TEXT PASSAGE |
'''

Days after Oregon's entire congressional delegation wrote to President Donald Trump urging him to approve Oregon Gov. Kate Brown's request for federal assistance, the White House announced Sunday morning, March 29, that a "major disaster" exists in Oregon.
Trump signed off on the major disaster declaration sought by Brown, Sens. Ron Wyden and Jeff Merkley, and Reps. Earl Blumenauer, Suzanne Bonamici, Peter DeFazio, Kurt Schrader and Greg Walden. That measure is intended to provide relief for Oregon as it deals with the novel coronavirus, which has swept across the United States and around the world since first being detected in humans in Wuhan, China, late last year.
Michael F. O'Hare has been named the federal coordinating officer for recovery operations as Oregon copes with the virus, which has infected hundreds of Oregonians since the first case was diagnosed in the state on Feb. 28.
The White House said Trump has ordered the federal government to provide assistance to the state government, as well as tribal and local authorities in Oregon.
Some nonprofit groups are also eligible to receive money from the federal government for "emergency protective measures," according to the White House.
The Federal Emergency Management Agency said the federal government will shoulder 75% of the costs of those emergency measures, under a system known as cost-sharing. State, local and tribal partners will be on the hook for the remaining 25%.
The federal assistance is welcome relief for a state government that has swung from a revenue boom to a bleak fiscal outlook. Brown has warned that Oregon's needs far exceed its resources, as unemployment claims in the state have skyrocketed even as state economists now forecast a precipitous drop in tax and lottery revenue due to the coronavirus pandemic.

'''

GIVEN MATERIAL |
'''

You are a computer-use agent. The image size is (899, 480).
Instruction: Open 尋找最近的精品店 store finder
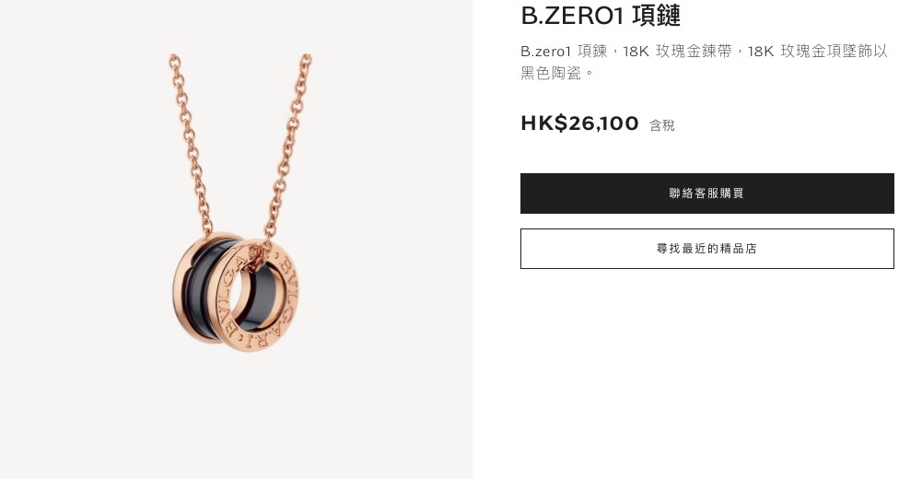(x=706, y=249)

'''

According to the article on Oregon's major disaster declaration, what share of the costs of emergency protective measures will the federal government pay?

RESULT FOR THIS TASK | 75%